__BRIEF__
Which lines of the material contain the word "Open"? Display each of those lines in full.

•••••

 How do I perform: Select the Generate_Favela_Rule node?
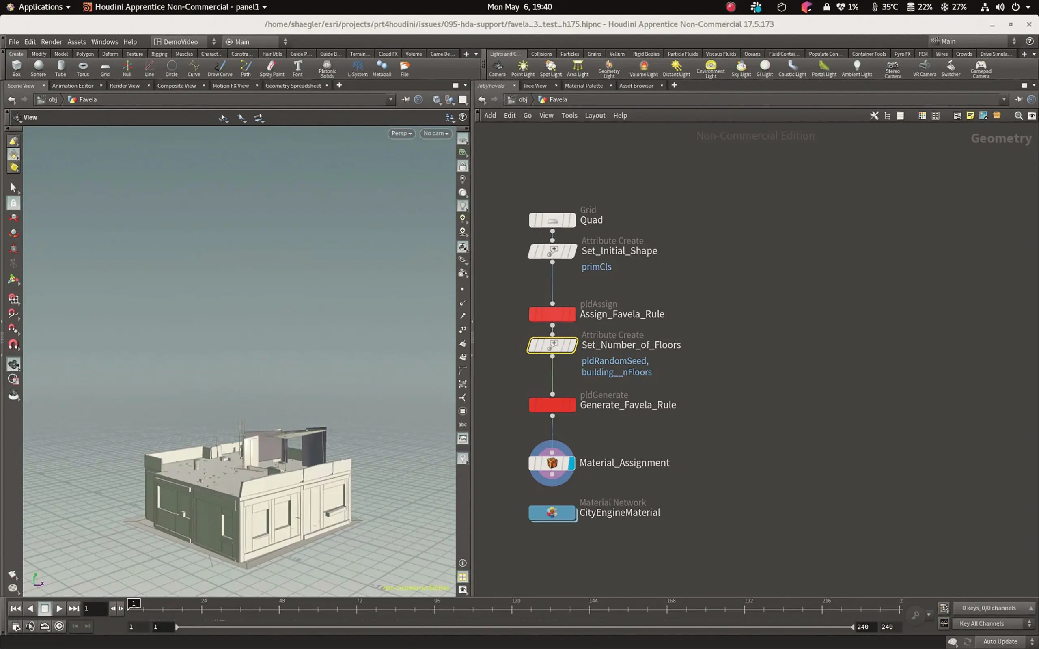(x=552, y=405)
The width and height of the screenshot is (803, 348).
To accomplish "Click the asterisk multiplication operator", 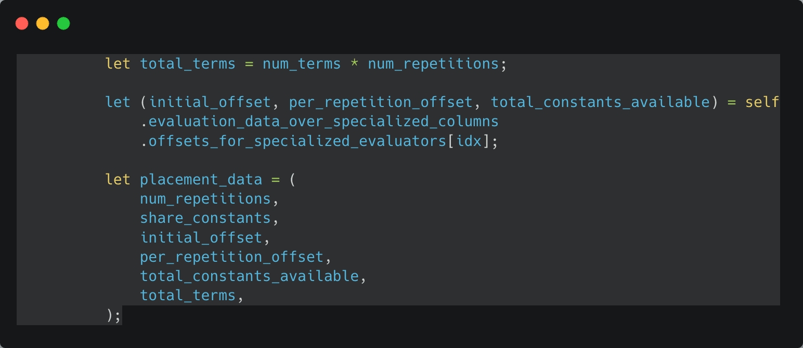I will tap(354, 64).
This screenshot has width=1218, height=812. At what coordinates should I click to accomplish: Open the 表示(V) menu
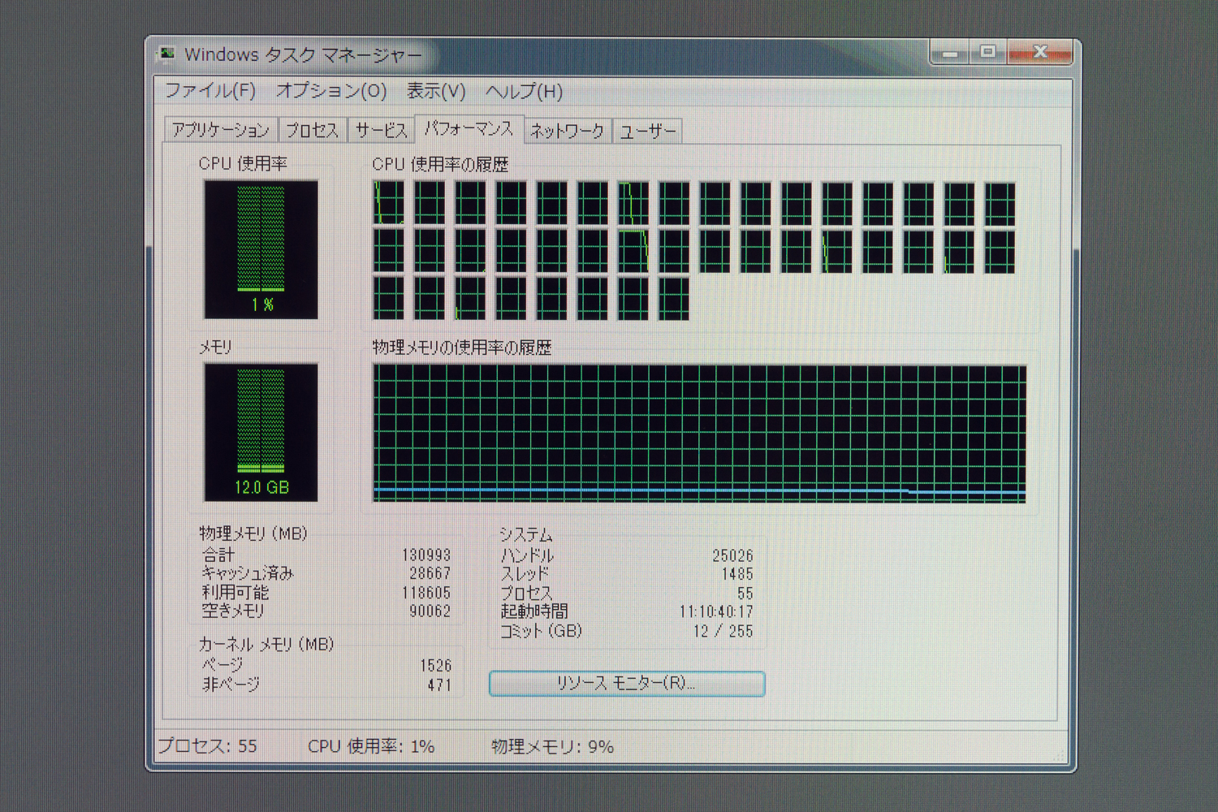(436, 91)
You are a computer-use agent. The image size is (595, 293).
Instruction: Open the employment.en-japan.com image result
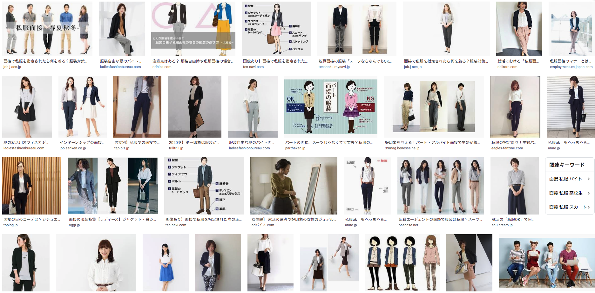tap(571, 29)
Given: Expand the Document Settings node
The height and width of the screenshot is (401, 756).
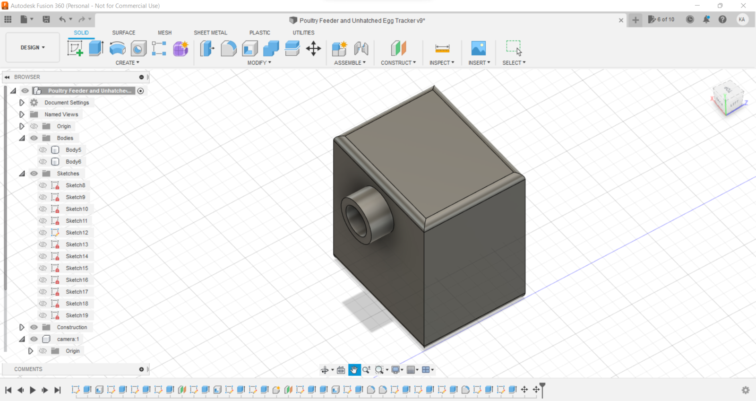Looking at the screenshot, I should (x=22, y=103).
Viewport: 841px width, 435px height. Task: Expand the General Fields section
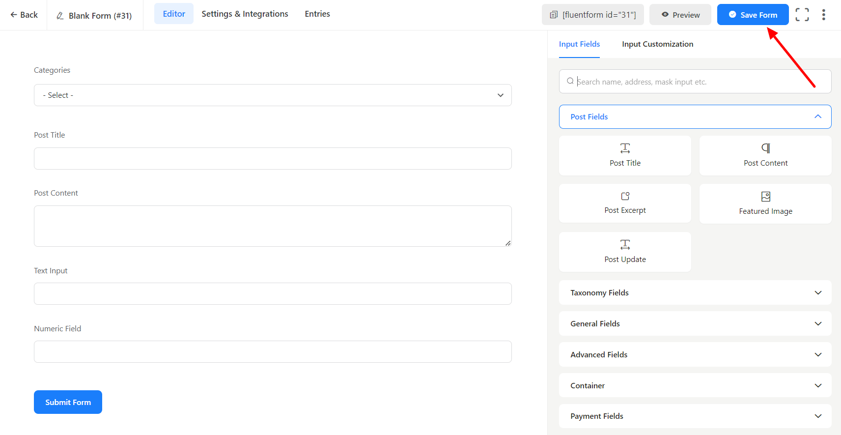pyautogui.click(x=695, y=323)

•••••

__EXERCISE OUTPUT__
This screenshot has width=1218, height=812. At what coordinates should I click to accomplish: Open the 表示(V) menu
Instruction: Open the employment.en-japan.com image result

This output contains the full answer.